The staff sergeant testified that as a matter of policy persons charged with impaired driving and related offences were released according to their level of sobriety with officers relying on the "rule of thumb" elimination rate of 15 milligrams of alcohol per hour. He was unable to say if any such assessment was done of Iseler. The Court of Appeal concluded it would appear no assessment was made until Iseler's release at 4:01 p.m. It was on that basis that the Court of Appeal found there was a s. 9 breach.
Iseler had presented a prima face case of arbitrary detention that called for some answer by the Crown, particularly in light of the fact the Crown indicated they would rely on the cellblock officer's evidence. When he was called, he was of no assistance.

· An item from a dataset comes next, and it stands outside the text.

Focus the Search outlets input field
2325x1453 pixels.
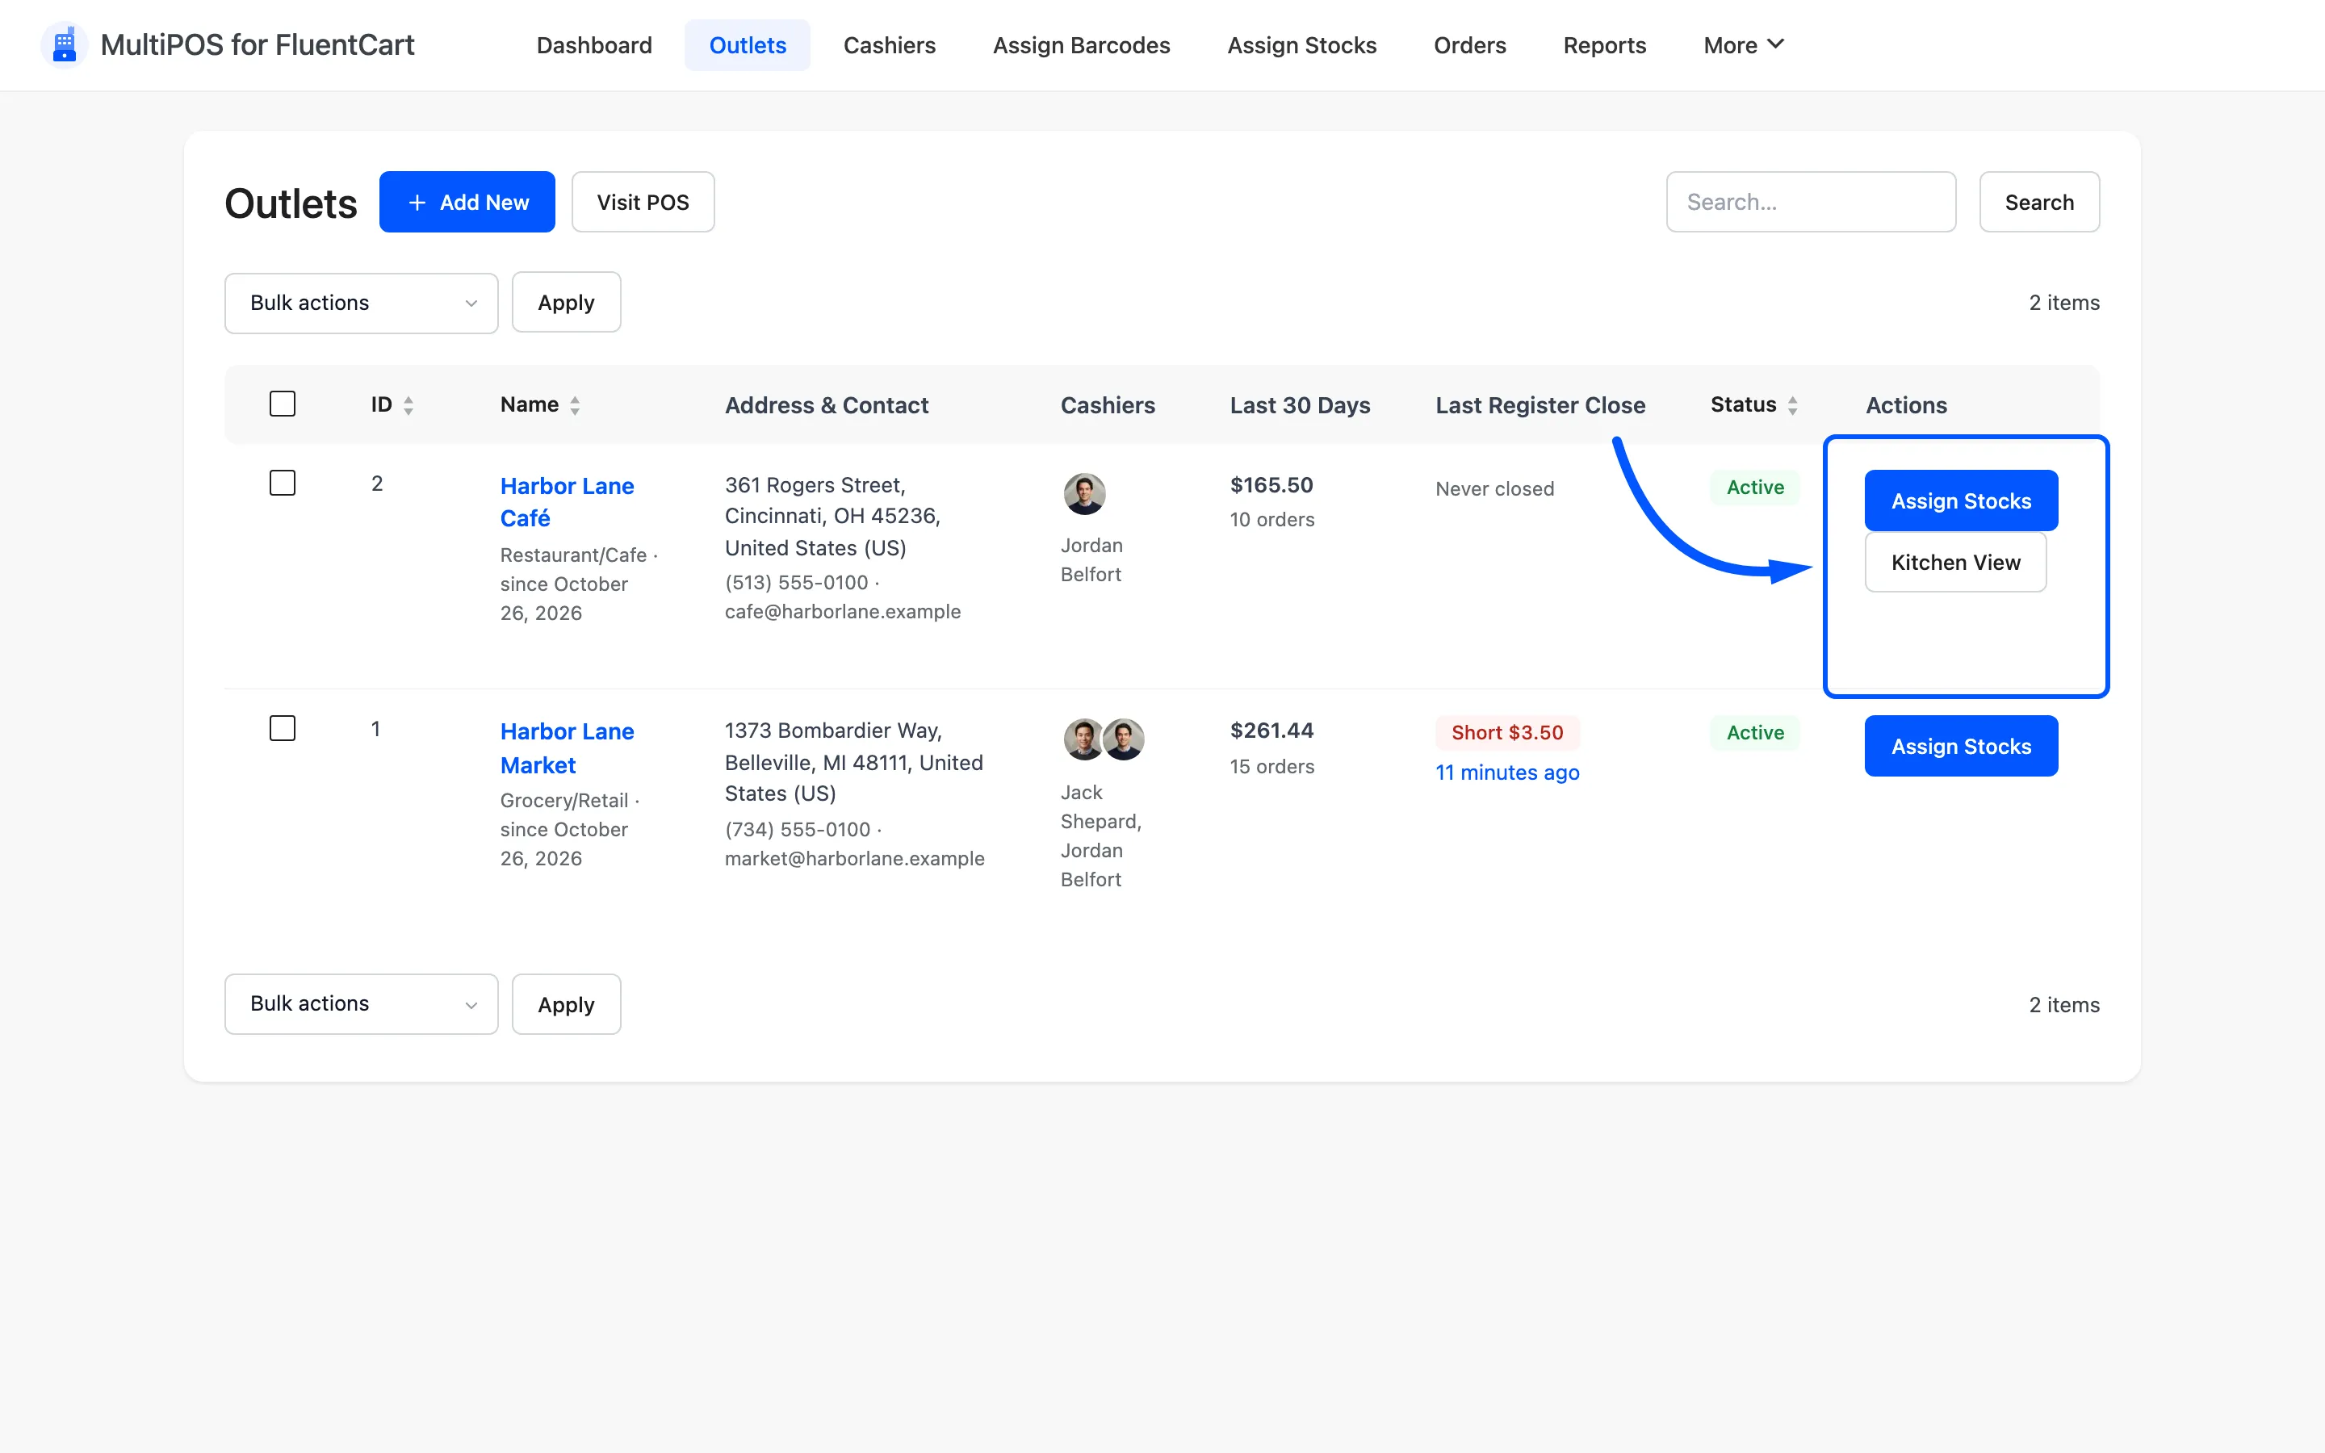click(x=1810, y=202)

However, despite the breach a stay of proceedings was not an appropriate remedy. While the police conduct was inexcusable, it was important to note that the breach occurred after the offence and had nothing to do with the investigation and gathering of evidence against Iseler. It did not impact on trial fairness. There was no temporal or causal connection between the breach and the obtaining of the evidence. The Court concluded it was not one of the clearest of cases warranting a stay.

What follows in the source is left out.